> _Provided records_
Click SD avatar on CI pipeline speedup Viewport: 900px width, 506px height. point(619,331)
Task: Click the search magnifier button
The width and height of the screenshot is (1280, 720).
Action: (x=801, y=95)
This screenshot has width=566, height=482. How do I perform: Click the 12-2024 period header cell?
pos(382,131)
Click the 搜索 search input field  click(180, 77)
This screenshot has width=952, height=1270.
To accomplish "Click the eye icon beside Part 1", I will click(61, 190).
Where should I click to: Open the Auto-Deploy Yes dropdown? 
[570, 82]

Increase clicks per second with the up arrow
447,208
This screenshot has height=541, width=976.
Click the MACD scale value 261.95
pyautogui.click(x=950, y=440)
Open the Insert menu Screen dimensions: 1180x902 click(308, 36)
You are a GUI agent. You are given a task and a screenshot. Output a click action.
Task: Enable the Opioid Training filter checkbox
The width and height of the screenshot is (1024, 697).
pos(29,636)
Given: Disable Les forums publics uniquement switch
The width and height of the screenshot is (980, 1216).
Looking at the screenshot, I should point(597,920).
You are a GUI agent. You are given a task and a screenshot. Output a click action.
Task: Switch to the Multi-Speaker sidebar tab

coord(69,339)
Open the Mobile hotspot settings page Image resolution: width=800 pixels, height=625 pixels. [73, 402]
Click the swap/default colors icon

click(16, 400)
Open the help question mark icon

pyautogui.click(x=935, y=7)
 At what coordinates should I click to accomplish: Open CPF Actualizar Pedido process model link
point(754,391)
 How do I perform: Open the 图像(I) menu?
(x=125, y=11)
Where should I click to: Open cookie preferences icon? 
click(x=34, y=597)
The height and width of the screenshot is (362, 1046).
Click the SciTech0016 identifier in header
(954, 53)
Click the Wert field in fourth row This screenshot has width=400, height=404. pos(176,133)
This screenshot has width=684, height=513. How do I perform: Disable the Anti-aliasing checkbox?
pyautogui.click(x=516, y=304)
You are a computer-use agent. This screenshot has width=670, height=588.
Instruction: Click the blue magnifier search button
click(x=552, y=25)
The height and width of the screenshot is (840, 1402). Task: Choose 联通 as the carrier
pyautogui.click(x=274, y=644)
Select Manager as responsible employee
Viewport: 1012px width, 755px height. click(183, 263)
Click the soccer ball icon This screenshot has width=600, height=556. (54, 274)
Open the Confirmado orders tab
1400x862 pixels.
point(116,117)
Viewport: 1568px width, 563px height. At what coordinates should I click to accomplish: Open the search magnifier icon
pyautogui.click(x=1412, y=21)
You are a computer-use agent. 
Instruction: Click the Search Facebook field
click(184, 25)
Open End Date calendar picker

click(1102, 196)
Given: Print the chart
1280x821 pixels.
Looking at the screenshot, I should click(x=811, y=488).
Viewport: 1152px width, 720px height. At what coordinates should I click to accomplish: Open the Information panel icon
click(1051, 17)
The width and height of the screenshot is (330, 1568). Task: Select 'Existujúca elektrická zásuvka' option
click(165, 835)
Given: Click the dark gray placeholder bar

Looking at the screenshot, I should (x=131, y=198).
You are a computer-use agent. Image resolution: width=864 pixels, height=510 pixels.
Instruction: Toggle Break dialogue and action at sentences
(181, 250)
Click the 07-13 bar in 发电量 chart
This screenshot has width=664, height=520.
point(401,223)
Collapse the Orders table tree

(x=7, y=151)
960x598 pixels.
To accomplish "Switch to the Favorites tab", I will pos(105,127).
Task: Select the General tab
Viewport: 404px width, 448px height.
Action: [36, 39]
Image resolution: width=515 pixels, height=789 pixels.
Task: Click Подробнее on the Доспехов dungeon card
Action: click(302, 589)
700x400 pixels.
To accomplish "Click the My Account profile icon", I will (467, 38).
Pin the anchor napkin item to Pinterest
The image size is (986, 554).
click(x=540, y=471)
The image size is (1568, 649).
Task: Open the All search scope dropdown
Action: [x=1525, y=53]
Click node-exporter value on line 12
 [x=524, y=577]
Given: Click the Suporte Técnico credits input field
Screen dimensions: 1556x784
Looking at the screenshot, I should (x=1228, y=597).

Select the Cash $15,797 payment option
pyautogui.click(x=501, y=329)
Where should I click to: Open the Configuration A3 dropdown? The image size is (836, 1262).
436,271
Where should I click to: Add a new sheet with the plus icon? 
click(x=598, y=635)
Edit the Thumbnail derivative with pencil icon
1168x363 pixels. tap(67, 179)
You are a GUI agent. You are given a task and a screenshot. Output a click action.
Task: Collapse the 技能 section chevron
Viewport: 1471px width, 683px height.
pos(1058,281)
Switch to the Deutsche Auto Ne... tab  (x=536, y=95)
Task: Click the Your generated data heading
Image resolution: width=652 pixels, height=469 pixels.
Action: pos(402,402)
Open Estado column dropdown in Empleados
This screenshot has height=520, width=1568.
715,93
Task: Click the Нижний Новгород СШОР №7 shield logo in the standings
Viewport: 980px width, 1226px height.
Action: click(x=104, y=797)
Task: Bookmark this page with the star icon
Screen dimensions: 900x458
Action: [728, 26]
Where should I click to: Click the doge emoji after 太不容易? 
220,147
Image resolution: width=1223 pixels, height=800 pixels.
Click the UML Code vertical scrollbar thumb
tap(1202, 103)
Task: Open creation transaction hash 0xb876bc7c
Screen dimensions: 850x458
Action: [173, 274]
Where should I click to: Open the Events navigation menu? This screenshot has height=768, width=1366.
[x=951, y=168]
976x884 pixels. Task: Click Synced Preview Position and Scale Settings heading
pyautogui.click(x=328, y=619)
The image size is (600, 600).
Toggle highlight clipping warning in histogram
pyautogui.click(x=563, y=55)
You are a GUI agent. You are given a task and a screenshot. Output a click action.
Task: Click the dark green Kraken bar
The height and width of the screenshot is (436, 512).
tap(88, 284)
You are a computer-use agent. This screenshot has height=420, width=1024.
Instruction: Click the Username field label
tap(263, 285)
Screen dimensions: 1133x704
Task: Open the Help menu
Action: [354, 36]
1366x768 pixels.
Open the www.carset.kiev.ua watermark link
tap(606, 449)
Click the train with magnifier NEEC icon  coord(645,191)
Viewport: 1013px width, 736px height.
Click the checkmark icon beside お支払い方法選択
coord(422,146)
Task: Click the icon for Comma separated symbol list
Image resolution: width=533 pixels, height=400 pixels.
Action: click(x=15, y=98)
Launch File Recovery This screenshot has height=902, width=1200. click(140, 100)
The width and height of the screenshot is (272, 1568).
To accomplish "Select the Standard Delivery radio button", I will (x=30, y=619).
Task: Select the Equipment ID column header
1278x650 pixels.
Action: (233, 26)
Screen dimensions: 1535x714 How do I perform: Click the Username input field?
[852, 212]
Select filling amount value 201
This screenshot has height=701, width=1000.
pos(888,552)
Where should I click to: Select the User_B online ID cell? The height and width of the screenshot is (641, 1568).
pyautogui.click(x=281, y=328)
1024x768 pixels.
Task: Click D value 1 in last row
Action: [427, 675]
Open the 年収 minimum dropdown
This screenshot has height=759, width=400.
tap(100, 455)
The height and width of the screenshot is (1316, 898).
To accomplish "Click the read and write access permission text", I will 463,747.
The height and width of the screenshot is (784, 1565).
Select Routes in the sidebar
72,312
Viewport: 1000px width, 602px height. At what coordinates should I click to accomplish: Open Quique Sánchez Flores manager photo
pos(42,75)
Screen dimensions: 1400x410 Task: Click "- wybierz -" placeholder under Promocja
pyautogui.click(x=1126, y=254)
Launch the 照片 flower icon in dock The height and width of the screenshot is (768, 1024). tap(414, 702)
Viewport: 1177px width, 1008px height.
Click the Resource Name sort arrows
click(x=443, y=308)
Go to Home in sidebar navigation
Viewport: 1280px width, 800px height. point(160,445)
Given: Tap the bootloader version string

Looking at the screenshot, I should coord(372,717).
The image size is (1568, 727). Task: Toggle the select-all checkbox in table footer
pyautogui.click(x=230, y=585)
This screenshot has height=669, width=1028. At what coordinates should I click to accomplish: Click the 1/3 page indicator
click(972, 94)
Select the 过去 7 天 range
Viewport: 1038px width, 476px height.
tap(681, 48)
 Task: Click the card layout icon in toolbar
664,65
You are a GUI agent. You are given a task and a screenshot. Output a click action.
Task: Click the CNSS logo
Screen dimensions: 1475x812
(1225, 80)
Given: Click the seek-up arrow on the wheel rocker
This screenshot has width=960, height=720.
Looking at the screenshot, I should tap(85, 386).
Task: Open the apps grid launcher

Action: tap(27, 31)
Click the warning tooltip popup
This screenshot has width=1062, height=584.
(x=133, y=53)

> _Exercise goal_
Whatever else the listing above holds, retype exactly only the lines from the one containing "Toggle highlight clipping" to the one containing "has height=420, width=1024.", both ends kept.

> _Expected answer_
Toggle highlight clipping warning in histogram
pyautogui.click(x=563, y=55)
You are a GUI agent. You are given a task and a screenshot. Output a click action.
Task: Click the dark green Kraken bar
The height and width of the screenshot is (436, 512).
tap(88, 284)
You are a computer-use agent. This screenshot has height=420, width=1024.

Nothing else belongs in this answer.